Give the other person space to ask you questions. Don't forget, they want to learn about you, too. It can be really easy to focus on checking the questions off your list. But pause in between topics so that the other person can ask you some of their own questions. If they seem shy or nervous, you can prompt them to ask questions by saying something like, "Is there anything you'd like to know about me?"

Save the most important questions for last. Once you’ve established a rapport, it’s time to focus on some really intimate questions. This might feel a little awkward since you wouldn’t normally say these things to someone you just met. But remember that this is normal and even expected in arranged marriage meetings. Ask questions such as: ”What role will faith play in your marriage?” ”How do you envision the division of labor in a marriage?” ”How do you handle conflict?” ”Do you see your spouse as a friend and partner?”

Speak at a normal pace so that it doesn’t feel like an interview. Even though this is an important conversation, try to keep your tone light and steady. Don’t fire questions off so quickly that the person feels like it’s a job interview. Take your time asking questions, pausing when it seems natural. When you’re answering questions, there’s no need to rush. Take a moment to think through your answer and then speak slowly and clearly.

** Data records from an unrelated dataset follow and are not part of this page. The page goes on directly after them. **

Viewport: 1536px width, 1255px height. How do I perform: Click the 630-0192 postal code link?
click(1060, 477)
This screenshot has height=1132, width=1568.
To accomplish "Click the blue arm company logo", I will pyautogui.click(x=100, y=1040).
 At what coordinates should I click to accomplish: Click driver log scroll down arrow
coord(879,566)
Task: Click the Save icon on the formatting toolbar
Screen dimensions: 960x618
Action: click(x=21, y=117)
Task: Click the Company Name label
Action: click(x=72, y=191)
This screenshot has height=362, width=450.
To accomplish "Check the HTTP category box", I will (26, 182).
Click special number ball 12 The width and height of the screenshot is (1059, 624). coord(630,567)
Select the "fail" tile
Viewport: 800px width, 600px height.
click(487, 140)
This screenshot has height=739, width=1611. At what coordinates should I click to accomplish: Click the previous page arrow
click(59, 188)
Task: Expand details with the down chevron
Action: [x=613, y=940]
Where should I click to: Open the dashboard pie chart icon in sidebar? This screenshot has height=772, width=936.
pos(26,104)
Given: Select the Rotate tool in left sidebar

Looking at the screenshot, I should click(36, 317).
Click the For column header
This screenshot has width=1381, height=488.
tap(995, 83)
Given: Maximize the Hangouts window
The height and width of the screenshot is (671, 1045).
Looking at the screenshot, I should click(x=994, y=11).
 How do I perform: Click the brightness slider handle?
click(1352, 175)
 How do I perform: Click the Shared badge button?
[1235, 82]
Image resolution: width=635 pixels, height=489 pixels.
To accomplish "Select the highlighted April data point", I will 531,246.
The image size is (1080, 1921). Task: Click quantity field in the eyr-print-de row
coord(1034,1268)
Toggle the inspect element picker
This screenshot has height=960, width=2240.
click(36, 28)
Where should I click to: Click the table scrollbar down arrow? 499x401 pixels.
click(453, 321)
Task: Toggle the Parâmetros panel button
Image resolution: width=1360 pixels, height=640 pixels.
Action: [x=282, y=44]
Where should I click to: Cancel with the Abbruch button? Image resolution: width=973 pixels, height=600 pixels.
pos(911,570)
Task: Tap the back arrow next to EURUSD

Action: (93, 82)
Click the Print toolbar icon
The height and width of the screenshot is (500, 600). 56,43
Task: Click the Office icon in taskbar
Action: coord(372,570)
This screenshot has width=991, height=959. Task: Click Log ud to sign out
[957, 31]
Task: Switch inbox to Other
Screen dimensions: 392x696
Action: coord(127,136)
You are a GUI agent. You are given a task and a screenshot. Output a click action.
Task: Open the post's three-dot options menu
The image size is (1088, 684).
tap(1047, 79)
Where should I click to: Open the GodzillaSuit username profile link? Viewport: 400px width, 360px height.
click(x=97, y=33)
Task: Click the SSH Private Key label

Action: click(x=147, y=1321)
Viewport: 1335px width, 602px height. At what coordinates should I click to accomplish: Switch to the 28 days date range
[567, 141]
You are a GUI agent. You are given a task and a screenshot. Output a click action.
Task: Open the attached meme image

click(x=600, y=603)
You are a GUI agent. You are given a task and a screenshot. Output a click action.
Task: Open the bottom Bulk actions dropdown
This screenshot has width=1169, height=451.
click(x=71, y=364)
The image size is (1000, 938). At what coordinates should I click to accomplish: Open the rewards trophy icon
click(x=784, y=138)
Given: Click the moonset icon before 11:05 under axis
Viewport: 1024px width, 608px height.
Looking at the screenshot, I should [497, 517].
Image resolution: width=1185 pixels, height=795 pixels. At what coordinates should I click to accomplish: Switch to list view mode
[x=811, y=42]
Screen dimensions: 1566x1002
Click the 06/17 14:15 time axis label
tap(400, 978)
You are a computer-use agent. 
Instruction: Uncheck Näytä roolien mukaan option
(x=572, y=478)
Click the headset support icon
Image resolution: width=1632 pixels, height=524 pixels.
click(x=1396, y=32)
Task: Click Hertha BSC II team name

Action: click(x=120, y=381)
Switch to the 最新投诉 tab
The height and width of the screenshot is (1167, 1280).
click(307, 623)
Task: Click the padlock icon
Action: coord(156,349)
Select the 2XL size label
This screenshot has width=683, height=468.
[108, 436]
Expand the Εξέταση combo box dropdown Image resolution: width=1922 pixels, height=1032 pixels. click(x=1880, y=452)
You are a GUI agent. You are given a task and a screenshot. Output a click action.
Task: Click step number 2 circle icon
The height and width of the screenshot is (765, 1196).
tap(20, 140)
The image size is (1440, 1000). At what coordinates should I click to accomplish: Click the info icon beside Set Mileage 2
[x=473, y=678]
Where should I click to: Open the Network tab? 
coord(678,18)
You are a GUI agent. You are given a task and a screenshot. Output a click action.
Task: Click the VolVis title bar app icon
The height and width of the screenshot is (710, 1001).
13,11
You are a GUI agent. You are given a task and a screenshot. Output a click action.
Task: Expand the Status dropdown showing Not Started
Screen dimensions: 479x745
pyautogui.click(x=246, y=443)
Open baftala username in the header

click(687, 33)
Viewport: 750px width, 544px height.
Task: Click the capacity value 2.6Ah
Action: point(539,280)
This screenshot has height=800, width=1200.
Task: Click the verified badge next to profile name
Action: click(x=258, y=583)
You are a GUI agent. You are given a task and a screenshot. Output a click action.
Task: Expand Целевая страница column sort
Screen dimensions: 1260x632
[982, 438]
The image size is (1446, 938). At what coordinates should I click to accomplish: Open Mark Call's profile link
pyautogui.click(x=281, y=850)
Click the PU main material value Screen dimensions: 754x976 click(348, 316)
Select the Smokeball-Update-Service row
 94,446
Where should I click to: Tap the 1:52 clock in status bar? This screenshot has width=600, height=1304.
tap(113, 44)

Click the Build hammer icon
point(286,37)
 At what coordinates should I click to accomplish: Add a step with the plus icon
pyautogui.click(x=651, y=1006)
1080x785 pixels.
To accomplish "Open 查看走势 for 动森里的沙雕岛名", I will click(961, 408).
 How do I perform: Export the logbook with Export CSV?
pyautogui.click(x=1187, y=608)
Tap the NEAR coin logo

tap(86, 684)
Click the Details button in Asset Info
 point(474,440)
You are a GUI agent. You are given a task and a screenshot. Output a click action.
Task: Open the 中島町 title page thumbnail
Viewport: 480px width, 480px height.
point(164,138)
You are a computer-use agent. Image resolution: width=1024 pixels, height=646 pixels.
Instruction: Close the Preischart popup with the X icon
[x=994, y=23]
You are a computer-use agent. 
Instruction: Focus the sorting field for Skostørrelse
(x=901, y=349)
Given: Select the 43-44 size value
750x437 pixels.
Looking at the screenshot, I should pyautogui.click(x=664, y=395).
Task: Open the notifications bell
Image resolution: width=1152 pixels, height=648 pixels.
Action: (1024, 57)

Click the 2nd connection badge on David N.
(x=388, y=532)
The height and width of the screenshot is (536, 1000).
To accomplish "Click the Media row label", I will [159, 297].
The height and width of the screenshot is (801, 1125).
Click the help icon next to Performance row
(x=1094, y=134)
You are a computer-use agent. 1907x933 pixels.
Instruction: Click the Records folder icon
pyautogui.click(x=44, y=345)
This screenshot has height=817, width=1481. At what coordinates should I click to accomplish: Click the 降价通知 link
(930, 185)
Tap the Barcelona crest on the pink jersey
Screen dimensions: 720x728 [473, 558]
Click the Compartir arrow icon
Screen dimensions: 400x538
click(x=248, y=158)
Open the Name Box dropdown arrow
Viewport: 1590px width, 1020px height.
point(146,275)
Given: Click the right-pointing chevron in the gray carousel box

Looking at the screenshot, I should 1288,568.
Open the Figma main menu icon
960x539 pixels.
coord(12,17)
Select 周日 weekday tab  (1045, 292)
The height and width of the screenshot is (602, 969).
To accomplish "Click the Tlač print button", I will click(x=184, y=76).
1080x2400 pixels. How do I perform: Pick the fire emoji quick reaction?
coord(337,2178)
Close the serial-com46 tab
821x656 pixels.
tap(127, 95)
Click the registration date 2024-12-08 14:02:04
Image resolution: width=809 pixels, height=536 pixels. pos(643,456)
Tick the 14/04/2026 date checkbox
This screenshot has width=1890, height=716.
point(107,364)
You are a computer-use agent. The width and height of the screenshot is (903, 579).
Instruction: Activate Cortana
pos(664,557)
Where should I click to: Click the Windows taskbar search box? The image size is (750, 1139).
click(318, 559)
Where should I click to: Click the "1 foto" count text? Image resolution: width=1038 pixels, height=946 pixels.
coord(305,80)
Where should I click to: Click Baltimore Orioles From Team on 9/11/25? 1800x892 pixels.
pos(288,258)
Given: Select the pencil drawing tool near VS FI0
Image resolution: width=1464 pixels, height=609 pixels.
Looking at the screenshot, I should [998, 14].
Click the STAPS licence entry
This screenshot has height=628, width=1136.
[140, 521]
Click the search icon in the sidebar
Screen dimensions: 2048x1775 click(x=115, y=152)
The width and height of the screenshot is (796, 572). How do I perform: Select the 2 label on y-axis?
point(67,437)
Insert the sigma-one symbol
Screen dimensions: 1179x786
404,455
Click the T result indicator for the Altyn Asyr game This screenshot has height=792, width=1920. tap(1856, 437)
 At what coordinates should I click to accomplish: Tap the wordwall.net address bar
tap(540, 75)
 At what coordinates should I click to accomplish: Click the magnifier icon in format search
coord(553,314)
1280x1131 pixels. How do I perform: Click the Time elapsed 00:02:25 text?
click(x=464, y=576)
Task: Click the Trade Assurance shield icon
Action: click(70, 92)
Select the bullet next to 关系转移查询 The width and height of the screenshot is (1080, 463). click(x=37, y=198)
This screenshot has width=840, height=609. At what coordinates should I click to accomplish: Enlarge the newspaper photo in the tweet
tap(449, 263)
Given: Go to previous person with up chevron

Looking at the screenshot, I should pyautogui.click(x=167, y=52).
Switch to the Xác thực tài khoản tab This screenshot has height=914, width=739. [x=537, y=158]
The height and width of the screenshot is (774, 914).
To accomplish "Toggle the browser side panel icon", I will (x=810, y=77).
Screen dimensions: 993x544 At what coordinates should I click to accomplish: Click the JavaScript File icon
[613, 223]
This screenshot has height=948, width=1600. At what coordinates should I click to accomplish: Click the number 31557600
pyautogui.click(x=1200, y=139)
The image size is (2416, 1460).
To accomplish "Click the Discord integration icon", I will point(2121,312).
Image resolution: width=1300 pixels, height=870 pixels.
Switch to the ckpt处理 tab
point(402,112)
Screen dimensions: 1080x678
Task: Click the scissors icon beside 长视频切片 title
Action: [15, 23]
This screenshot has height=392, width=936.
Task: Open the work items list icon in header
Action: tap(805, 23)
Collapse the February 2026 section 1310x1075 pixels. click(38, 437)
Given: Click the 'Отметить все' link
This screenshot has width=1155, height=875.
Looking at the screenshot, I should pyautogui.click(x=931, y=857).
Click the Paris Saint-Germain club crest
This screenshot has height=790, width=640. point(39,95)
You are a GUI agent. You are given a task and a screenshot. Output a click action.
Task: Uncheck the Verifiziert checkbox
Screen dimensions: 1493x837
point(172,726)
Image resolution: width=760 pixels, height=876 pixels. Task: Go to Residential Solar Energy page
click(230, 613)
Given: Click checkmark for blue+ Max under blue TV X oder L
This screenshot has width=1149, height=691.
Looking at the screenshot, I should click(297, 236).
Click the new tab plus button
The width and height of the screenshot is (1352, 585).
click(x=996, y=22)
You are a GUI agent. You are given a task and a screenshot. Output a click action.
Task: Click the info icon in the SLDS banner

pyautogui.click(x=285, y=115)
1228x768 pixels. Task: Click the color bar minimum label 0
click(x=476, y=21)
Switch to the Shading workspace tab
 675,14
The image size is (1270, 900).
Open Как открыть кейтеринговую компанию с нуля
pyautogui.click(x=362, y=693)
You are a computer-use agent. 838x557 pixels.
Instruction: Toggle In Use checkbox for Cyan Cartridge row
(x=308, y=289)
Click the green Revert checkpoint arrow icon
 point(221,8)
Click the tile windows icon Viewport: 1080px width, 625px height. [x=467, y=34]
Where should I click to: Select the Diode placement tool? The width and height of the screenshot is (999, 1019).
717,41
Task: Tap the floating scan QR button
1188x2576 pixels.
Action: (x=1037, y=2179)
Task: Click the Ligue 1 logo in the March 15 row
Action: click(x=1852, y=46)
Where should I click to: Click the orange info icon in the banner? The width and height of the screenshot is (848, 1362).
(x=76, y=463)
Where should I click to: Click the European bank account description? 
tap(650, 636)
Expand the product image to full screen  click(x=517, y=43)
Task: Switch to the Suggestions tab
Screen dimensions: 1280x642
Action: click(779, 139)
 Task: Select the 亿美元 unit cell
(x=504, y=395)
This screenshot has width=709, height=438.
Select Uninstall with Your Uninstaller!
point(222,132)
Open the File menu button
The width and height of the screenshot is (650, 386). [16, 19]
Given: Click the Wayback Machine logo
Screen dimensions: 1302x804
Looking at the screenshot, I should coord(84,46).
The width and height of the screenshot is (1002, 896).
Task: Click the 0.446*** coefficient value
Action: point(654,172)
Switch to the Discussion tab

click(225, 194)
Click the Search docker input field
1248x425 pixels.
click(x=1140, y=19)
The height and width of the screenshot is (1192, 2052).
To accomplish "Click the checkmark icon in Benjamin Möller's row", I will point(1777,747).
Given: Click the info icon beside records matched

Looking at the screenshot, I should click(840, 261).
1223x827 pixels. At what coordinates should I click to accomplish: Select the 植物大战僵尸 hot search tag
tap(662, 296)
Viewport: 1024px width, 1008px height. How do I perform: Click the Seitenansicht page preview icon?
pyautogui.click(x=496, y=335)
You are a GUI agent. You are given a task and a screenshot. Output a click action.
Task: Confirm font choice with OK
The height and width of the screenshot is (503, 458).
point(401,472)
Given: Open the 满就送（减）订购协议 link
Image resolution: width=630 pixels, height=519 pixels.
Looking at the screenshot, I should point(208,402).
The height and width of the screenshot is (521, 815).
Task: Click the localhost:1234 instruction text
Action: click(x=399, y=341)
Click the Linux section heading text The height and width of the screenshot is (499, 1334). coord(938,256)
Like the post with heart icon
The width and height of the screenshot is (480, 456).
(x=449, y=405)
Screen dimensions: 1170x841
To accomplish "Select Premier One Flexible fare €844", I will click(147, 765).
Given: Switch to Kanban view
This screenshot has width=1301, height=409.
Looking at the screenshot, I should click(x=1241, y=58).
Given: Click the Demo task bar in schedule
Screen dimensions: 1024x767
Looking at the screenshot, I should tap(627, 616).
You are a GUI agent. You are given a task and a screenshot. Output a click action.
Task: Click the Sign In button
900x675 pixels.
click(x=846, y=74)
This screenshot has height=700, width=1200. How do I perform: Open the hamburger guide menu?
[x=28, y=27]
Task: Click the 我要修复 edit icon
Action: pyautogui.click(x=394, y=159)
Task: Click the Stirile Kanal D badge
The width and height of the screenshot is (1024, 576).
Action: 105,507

Acting Confident and Genuine

Take deep breaths to calm your nerves. It’s okay to feel nervous. Before you start asking or answering questions, take some calming breaths. Inhale through your nose while you count to 3, then exhale softly out of your mouth while you count to 3. You can do this before you enter the meeting and at any time when you need a moment to collect your thoughts.

Maintain eye contact and good posture. When you are talking, make sure to look the other person in the eye. This will let them know that you are interested in hearing what they have to say. Make it a point to sit up straight. It’s a sign that you’re taking this important meeting seriously. You can also use facial expressions to demonstrate your interest. Smiling is a great way to encourage someone to keep talking.

Give honest and open answers. This meeting is to see if you two are compatible, so it’s important to be yourself and be honest. While it might feel uncomfortable to open up, be as honest as you can. Don’t say something just because you think that’s what the other person wants to hear. If there is a question that makes you truly uncomfortable, you can say, “I really don’t feel comfortable talking about that right now.”

Ask about the next meeting if you want to move forward. If you are interested in pursuing the relationship, make your intentions clear. Arranged marriages tend to happen pretty quickly, so there’s no time to beat around the bush. You can say something like, “I’ve really enjoyed spending time with you. I’d like to set up a second meeting. What do you think?”